[Written exercise]: Extract every line of text from the data below verbatim, leaving out the pictures.

Interface element data records:
=======
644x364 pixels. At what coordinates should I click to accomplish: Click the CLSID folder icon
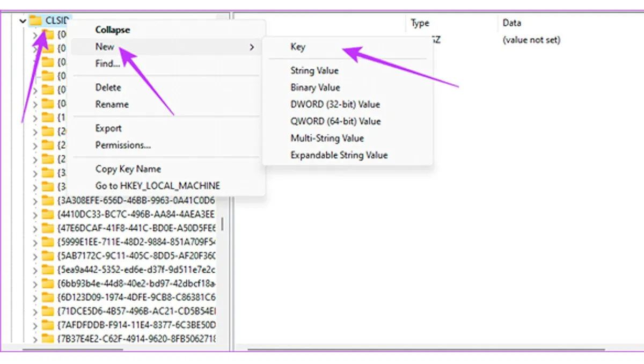click(x=35, y=20)
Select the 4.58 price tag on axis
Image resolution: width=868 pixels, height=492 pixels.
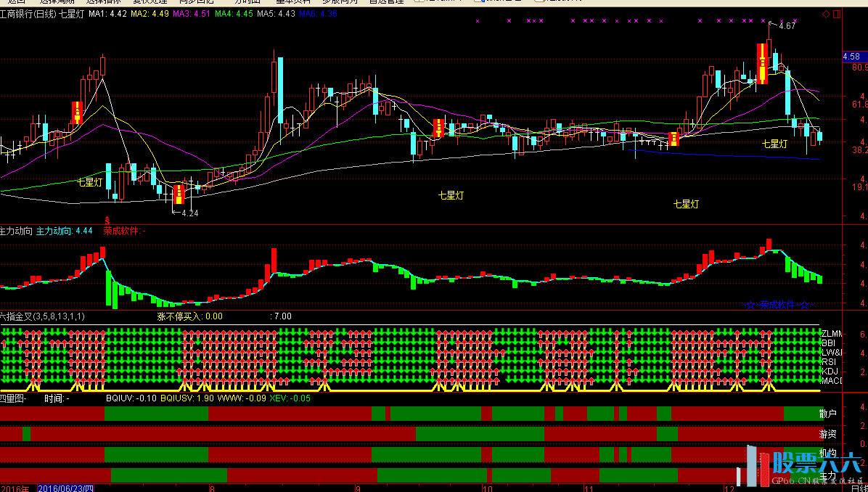[x=851, y=57]
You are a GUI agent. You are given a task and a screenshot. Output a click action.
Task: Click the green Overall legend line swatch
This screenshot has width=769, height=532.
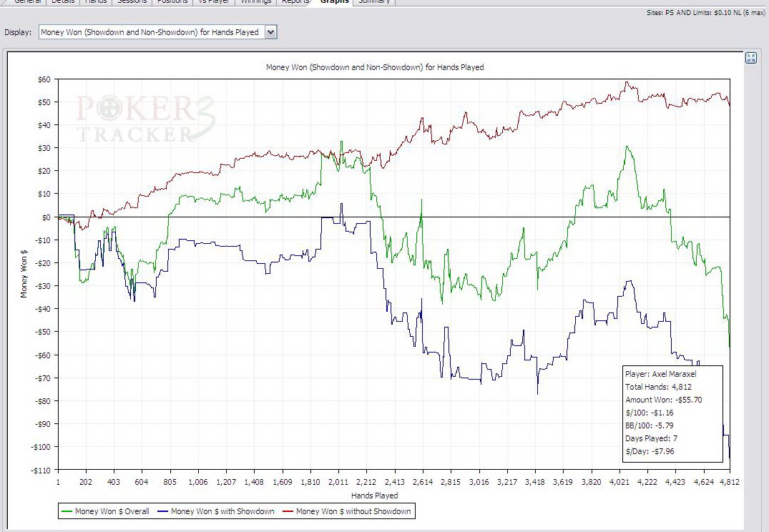tap(68, 511)
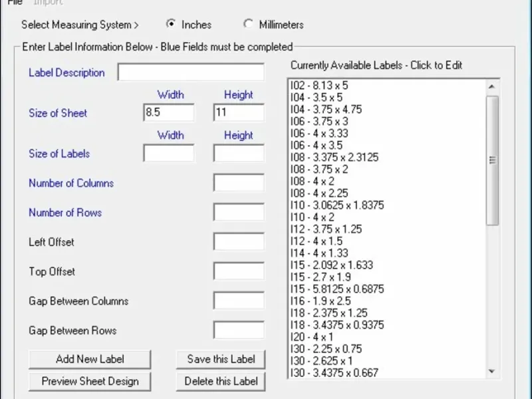Image resolution: width=532 pixels, height=399 pixels.
Task: Select label I15 - 2.092 x 1.633
Action: click(332, 265)
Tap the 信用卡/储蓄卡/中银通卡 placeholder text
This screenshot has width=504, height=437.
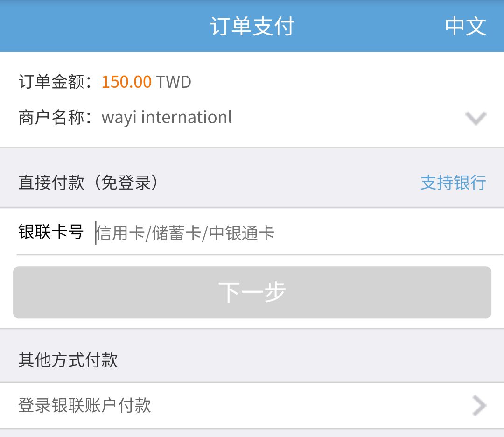(x=186, y=233)
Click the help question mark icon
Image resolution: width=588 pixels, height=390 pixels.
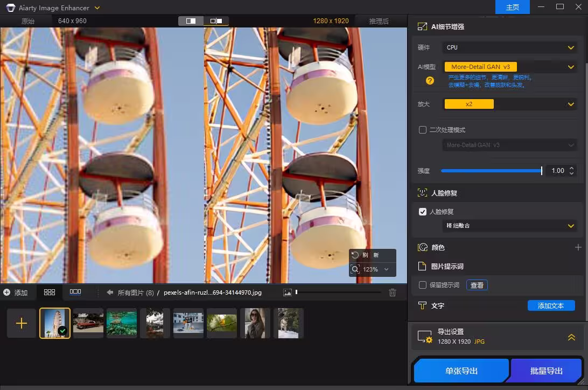tap(429, 81)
=======
[Written response]:
644x364 pixels. At what coordinates should I click to accomplish: Click the CLSID folder icon
click(x=35, y=20)
Select the 4.58 price tag on axis
Image resolution: width=868 pixels, height=492 pixels.
[x=851, y=57]
You are a GUI agent. You are given a task and a screenshot. Output a click action.
Task: Click the green Overall legend line swatch
This screenshot has width=769, height=532.
tap(68, 511)
Image resolution: width=532 pixels, height=399 pixels.
Task: Select label I15 - 2.092 x 1.633
Action: click(332, 265)
Tap the 信用卡/储蓄卡/中银通卡 placeholder text
This screenshot has width=504, height=437.
(x=186, y=233)
Click the help question mark icon
Image resolution: width=588 pixels, height=390 pixels.
tap(429, 81)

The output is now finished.